**DO THIS**: Copy out, word for word, the lines of the items below from the line containing "You are a computer-use agent. Screen" through the line containing "pos(128,285)", including both of those lines.

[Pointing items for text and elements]
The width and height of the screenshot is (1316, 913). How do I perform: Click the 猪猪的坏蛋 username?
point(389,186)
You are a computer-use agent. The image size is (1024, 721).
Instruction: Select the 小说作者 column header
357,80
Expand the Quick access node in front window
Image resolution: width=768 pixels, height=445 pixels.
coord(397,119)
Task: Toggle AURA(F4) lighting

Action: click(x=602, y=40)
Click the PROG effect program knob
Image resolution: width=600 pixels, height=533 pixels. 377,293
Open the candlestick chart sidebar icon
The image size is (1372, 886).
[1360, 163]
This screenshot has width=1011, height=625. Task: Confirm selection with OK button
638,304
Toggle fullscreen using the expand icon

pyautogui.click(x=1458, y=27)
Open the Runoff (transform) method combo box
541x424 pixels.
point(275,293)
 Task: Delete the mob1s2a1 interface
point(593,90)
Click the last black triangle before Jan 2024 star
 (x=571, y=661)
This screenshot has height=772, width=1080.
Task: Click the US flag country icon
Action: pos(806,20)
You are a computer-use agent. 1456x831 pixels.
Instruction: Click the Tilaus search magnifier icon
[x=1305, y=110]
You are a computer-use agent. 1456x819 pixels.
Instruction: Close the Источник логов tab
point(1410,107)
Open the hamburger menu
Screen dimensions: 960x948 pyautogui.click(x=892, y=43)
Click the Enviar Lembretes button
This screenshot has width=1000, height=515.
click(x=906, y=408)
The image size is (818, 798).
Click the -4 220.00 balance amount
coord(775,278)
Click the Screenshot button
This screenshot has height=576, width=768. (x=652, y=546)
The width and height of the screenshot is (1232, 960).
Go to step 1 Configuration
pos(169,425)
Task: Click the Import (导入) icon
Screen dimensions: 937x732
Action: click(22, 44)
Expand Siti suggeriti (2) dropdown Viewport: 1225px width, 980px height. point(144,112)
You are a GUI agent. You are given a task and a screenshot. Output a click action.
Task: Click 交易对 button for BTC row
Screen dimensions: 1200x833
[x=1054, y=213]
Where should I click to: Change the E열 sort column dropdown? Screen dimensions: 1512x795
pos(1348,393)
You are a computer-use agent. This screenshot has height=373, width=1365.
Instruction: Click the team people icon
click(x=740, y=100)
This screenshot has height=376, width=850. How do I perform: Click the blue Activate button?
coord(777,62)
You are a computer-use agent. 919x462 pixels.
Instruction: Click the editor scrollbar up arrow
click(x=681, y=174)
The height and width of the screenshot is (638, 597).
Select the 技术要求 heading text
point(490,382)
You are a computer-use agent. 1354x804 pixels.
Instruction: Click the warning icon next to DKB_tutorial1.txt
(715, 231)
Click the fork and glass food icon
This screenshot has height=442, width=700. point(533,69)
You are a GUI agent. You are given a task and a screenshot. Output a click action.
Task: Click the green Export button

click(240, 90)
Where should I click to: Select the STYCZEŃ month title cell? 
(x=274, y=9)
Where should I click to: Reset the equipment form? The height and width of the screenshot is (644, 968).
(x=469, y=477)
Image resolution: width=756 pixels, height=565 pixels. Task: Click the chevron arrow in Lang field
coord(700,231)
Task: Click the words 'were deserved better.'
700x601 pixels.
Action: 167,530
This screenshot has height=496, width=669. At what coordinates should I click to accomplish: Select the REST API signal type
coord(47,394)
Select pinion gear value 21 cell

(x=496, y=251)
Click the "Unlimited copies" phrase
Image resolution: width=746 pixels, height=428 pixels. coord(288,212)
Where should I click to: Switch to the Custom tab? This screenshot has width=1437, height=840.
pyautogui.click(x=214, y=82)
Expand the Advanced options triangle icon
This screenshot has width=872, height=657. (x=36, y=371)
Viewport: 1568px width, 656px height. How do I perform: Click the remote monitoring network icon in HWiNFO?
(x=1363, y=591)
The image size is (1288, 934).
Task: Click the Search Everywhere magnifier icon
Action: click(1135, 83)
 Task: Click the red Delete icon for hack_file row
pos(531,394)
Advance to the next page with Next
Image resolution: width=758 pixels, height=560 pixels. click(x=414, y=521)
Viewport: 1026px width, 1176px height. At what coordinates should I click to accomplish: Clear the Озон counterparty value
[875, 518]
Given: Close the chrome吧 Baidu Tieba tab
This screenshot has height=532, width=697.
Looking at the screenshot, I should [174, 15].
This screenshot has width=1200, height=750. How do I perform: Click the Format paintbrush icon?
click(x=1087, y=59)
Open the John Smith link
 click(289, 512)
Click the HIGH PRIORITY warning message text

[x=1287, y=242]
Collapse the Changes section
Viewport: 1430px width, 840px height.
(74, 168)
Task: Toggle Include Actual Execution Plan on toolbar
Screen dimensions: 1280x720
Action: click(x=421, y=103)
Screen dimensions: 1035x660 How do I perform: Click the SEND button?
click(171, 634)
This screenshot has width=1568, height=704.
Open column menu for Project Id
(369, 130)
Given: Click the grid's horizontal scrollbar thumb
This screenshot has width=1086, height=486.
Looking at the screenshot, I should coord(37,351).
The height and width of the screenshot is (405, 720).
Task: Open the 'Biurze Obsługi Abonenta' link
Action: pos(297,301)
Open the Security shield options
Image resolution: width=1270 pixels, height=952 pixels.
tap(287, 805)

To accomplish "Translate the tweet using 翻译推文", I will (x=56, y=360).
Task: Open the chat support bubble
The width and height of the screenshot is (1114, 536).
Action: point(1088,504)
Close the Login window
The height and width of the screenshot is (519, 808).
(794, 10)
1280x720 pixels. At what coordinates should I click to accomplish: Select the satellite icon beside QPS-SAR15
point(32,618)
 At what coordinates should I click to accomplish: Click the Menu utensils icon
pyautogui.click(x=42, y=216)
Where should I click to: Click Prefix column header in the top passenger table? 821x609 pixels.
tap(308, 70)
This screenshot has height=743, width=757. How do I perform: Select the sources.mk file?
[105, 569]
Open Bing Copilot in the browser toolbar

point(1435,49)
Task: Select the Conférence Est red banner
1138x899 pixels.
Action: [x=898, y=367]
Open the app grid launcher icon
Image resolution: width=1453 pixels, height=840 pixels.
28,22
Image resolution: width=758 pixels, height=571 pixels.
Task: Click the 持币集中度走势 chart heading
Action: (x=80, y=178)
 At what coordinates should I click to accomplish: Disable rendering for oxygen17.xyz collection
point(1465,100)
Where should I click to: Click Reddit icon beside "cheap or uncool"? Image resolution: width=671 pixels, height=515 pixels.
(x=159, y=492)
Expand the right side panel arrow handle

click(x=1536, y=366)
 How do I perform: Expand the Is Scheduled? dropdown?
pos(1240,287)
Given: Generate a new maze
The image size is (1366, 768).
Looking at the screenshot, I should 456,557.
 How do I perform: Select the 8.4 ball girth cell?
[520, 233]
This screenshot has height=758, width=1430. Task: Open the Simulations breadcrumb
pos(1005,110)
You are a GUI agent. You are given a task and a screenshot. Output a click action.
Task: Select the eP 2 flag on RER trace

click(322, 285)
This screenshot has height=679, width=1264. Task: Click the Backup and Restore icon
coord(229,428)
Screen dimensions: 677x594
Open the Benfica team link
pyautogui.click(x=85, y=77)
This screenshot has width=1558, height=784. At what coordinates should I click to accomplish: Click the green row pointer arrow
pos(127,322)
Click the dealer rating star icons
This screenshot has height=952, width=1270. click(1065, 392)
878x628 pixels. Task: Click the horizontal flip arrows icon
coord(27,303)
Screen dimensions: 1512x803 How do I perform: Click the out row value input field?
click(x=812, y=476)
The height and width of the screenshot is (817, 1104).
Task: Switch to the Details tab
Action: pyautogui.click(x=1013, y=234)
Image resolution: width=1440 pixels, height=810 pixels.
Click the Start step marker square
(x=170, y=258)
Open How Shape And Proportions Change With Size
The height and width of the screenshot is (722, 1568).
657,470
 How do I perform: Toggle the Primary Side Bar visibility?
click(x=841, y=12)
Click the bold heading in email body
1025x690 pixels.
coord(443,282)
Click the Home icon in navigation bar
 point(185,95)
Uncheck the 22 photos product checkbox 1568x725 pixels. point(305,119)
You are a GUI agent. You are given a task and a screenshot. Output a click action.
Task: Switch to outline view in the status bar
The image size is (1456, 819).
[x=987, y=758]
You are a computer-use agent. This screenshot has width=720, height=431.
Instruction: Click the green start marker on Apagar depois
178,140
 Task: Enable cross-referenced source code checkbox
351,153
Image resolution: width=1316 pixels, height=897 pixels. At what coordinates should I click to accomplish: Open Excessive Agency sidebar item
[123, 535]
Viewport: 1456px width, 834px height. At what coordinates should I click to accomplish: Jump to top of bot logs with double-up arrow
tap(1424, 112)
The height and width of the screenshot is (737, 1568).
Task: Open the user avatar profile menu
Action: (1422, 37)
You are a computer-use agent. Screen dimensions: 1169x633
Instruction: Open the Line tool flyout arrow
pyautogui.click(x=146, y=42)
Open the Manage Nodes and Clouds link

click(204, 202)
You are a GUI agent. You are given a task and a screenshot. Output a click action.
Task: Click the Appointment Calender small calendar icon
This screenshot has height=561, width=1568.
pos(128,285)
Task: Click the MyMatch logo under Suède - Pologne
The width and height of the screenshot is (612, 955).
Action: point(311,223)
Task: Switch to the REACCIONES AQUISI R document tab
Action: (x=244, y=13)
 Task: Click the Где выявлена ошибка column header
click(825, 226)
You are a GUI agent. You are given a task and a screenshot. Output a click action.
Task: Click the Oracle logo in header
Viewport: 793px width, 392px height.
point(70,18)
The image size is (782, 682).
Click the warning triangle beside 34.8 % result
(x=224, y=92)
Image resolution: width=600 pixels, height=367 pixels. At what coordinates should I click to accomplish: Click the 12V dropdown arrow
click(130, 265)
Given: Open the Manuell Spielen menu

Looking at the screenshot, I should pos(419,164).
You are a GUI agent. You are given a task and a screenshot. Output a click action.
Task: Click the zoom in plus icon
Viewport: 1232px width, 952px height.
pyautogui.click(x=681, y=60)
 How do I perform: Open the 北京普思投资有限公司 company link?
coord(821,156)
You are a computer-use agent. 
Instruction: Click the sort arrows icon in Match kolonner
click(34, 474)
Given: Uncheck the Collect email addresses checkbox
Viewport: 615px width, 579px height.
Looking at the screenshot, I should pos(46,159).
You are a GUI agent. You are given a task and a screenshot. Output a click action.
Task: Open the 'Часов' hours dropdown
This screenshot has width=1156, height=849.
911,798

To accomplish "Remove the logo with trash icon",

**EXPECTED OUTPUT**:
You are a computer-use agent. Screen dimensions: 1169x633
Instruction: Open the Line tool flyout arrow
pyautogui.click(x=146, y=42)
Open the Manage Nodes and Clouds link

click(204, 202)
You are a GUI agent. You are given a task and a screenshot. Output a click action.
Task: Click the Appointment Calender small calendar icon
This screenshot has height=561, width=1568.
pos(128,285)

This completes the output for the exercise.